- Opening Delimiter -

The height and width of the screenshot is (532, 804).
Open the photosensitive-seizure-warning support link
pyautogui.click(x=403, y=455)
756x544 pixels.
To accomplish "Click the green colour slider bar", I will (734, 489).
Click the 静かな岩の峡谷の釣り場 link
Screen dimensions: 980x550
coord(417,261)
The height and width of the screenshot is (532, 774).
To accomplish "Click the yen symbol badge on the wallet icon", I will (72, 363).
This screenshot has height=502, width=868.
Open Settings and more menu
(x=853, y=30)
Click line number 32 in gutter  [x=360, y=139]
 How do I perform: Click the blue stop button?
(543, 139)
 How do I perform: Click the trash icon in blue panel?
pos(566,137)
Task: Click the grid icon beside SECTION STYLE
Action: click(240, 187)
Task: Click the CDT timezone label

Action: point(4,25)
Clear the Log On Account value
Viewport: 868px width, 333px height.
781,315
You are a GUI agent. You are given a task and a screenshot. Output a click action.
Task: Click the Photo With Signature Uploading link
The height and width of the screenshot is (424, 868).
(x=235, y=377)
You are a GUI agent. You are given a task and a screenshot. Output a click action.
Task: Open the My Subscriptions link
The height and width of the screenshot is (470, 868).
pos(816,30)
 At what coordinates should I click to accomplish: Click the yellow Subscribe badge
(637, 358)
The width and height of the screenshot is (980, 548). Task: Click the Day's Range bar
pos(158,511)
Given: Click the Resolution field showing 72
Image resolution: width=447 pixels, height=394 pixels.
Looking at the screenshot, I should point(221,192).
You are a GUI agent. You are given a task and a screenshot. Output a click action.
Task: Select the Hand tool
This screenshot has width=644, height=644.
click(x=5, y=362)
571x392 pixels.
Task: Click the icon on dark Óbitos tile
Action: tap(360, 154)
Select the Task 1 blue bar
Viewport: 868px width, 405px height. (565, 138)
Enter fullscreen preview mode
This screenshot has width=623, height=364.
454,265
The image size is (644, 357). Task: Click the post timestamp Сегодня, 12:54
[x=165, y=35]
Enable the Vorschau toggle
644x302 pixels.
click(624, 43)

- Closing Delimiter -

**Task brief:**
Nothing in the entries should be left out; please reproduce them all exactly.

**Written response:**
The height and width of the screenshot is (532, 804).
Open the photosensitive-seizure-warning support link
pyautogui.click(x=403, y=455)
756x544 pixels.
To accomplish "Click the green colour slider bar", I will (734, 489).
Click the 静かな岩の峡谷の釣り場 link
Screen dimensions: 980x550
coord(417,261)
The height and width of the screenshot is (532, 774).
To accomplish "Click the yen symbol badge on the wallet icon", I will (72, 363).
This screenshot has height=502, width=868.
Open Settings and more menu
(x=853, y=30)
Click line number 32 in gutter  [x=360, y=139]
 How do I perform: Click the blue stop button?
(543, 139)
 How do I perform: Click the trash icon in blue panel?
pos(566,137)
Task: Click the grid icon beside SECTION STYLE
Action: click(240, 187)
Task: Click the CDT timezone label

Action: point(4,25)
Clear the Log On Account value
Viewport: 868px width, 333px height.
781,315
You are a GUI agent. You are given a task and a screenshot. Output a click action.
Task: Click the Photo With Signature Uploading link
The height and width of the screenshot is (424, 868).
(x=235, y=377)
You are a GUI agent. You are given a task and a screenshot. Output a click action.
Task: Open the My Subscriptions link
The height and width of the screenshot is (470, 868).
pos(816,30)
 At what coordinates should I click to accomplish: Click the yellow Subscribe badge
(637, 358)
The width and height of the screenshot is (980, 548). Task: Click the Day's Range bar
pos(158,511)
Given: Click the Resolution field showing 72
Image resolution: width=447 pixels, height=394 pixels.
Looking at the screenshot, I should point(221,192).
You are a GUI agent. You are given a task and a screenshot. Output a click action.
Task: Select the Hand tool
This screenshot has width=644, height=644.
click(x=5, y=362)
571x392 pixels.
Task: Click the icon on dark Óbitos tile
Action: tap(360, 154)
Select the Task 1 blue bar
Viewport: 868px width, 405px height. (565, 138)
Enter fullscreen preview mode
This screenshot has width=623, height=364.
454,265
The image size is (644, 357). Task: Click the post timestamp Сегодня, 12:54
[x=165, y=35]
Enable the Vorschau toggle
644x302 pixels.
click(624, 43)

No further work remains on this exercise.